MENYEDIAKAN makanan bagi keluarga saat sahur dan berbuka merupakan salah satu bentuk ibadah yang memiliki nilai pahala besar. Di bulan Ramadhan, setiap kebaikan yang dilakukan dengan niat ikhlas akan dilipatgandakan oleh Allah SWT, termasuk menyiapkan hidangan bagi orang yang sedang berpuasa.

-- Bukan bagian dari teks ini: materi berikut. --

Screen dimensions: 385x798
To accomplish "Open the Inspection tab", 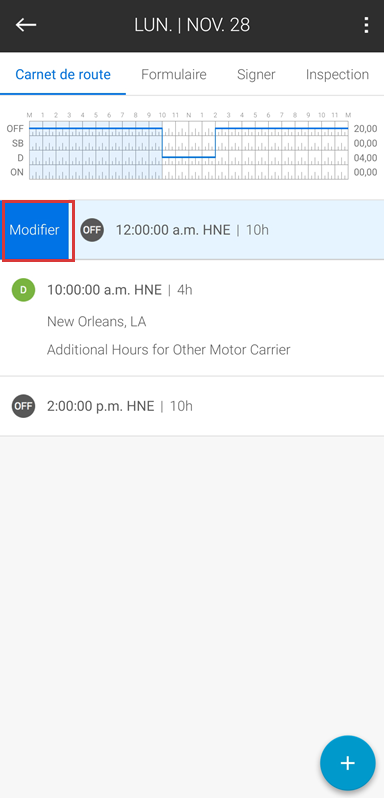I will [x=337, y=74].
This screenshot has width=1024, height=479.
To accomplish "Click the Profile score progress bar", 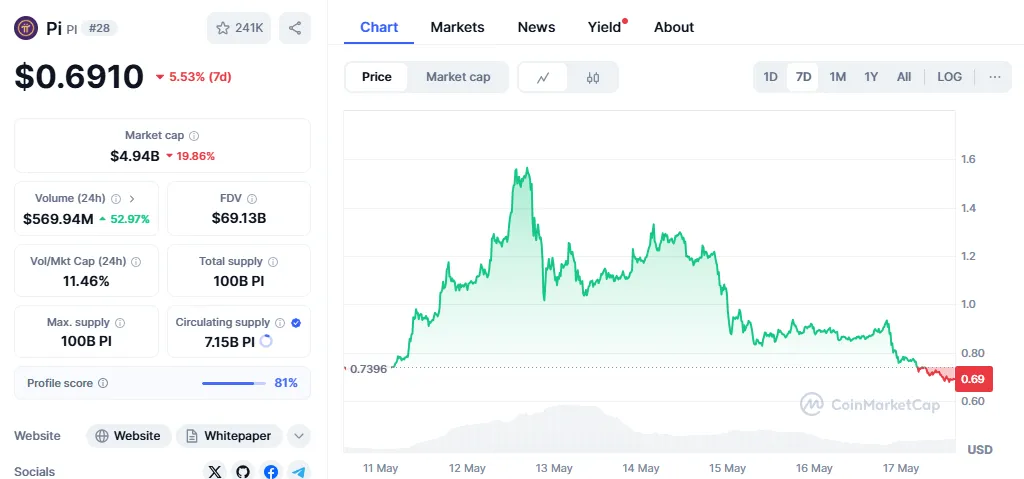I will pyautogui.click(x=234, y=383).
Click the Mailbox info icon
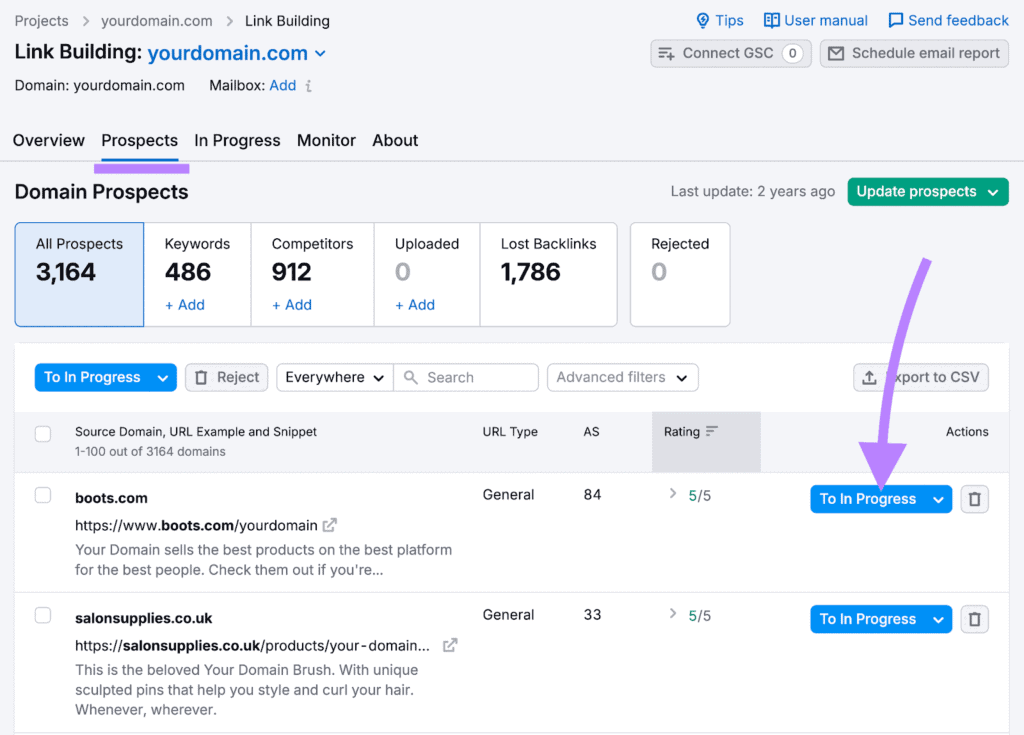 [x=309, y=86]
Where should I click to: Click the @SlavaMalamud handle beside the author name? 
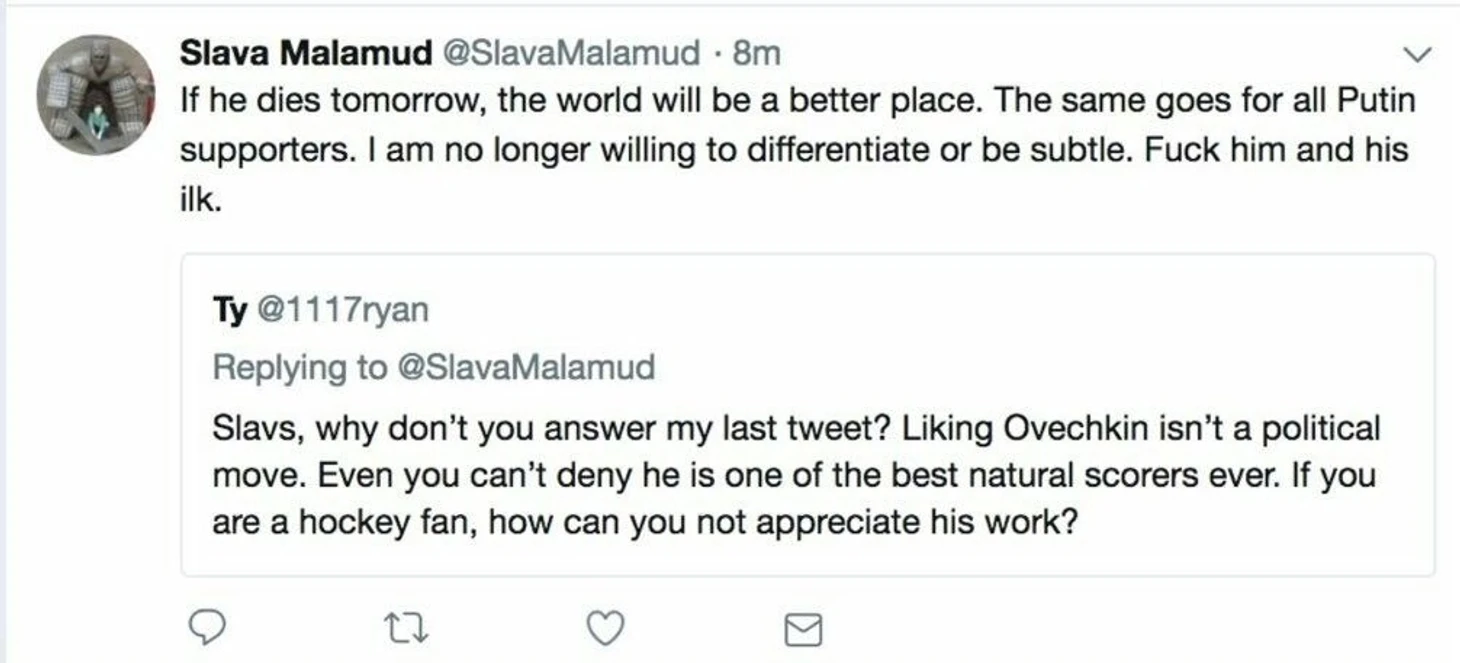(x=571, y=53)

Bagi seorang ibu, menyiapkan makanan sahur dan berbuka bukan sekadar pekerjaan rumah tangga. Kegiatan tersebut dapat menjadi ladang pahala jika dilakukan dengan niat untuk membantu keluarga menjalankan ibadah puasa dengan baik.
Rasulullah SAW bersabda:
مَنْ فَطَّرَ صَائِمًا كَانَ لَهُ مِثْلُ أَجْرِهِ، غَيْرَ أَنَّهُ لاَ يَنْقُصُ مِنْ أَجْرِ الصَّائِمِ شَيْئًا
“Barang siapa memberi makan orang yang berpuasa, maka baginya pahala seperti orang yang berpuasa tersebut, tanpa mengurangi pahala orang yang berpuasa itu sedikit pun juga.”
(HR. Tirmidzi)
Hadis ini menunjukkan, memberi makan orang yang berpuasa memiliki keutamaan yang sangat besar. Setiap hidangan yang disiapkan dengan penuh keikhlasan akan menjadi amal kebaikan yang bernilai di sisi Allah SWT.
Dengan demikian, seorang ibu yang menyiapkan makanan sahur dan berbuka bagi keluarganya tidak hanya menjalankan tanggung jawab rumah tangga, tetapi juga berpeluang mendapatkan pahala yang besar. Niat yang tulus dan rasa syukur dalam melayani keluarga akan menjadikan aktivitas tersebut sebagai bagian dari ibadah di bulan Ramadhan.